* Provided passage:
## start
Как е направено: Приложението Image to Speech.

In this article we describe how the application “Image to Speech” was made. Some code hints and documentation links . Application reads aloud and saves to audio track any text on image you give it and based on Google’s Cloud ML technology. Application built with Flutter framework using Dart language and available for free on Google PlayMarket and Apple AppStore.
You can check application’s source code on public GitHub repository.

Prologue.

Before we start, a bit of history reference: building the application, we’ve started with on-device image to text recognition but later on we’ve switched to cloud-based API due to on-device library for Flutter on that moment supported English only. Hope this was improved since.

Episode 1: Grab the image and recognize it to text.

Wouldn’t it be nice to have an application that can recognize text from a picture or photo, and even read this text and save the audio track separately? It will be very useful for the visually impaired, for foreigners who don’t know the correct pronunciation, or for fans of audio books.
So, create a new Flutter project, then connect Firebase for iOS and Android, as described in this document.
In this application we will use Google cloud OCR and Google cloud TTS, of course, there are already ready-made ones dependencies, such as firebase_ml_vision or mlkit, which will do everything for you and work without the Internet, but their functionality will be cut down, they will only recognize English language. Cloud Vision documentation can be found here.
Now in Google Cloud Platform need add to project:

Cloud Functions API
Cloud Vision API
Google Cloud APIs

Add dependencies camera, image_picker and http with which we will take photo or add already taken photos from the gallery and send this photo to the server.
## end
According to the Image to Speech article, why did the developers switch from on-device text recognition to a cloud-based API? The data that follows is not needed for any task.

* Data excerpt:
## start
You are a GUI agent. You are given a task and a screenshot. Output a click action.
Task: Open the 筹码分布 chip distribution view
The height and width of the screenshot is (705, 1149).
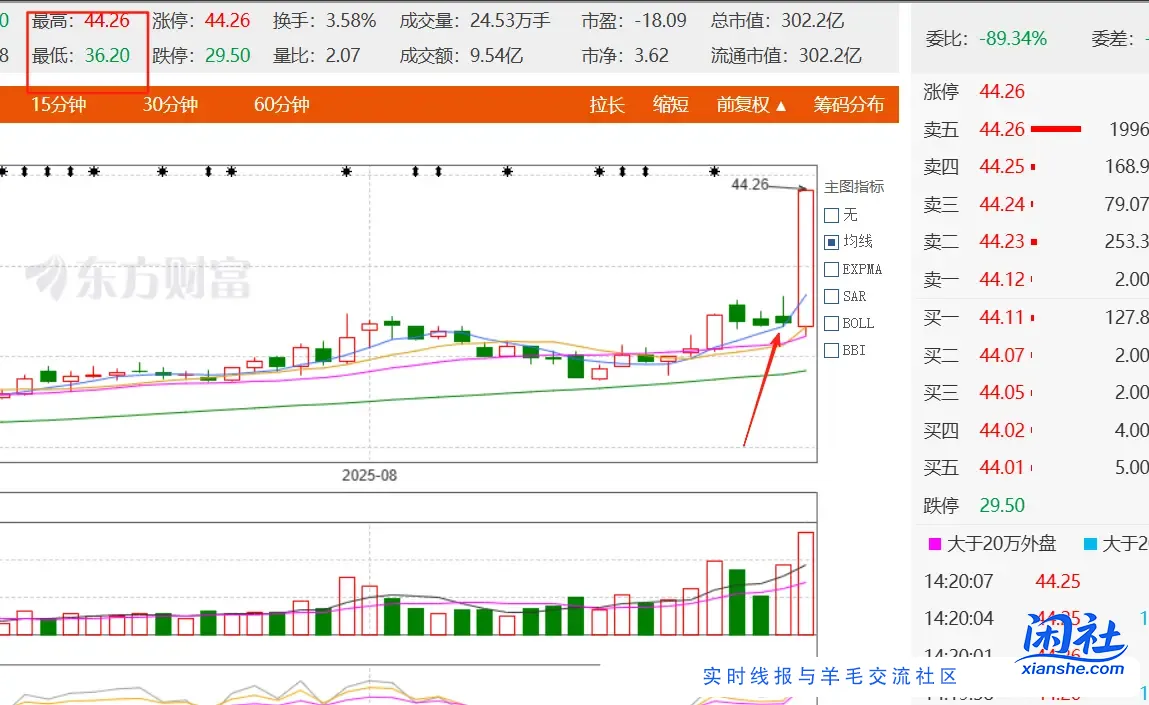pos(848,105)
## end
* Solution to the exercise:
At that time, the on-device library for Flutter supported only English.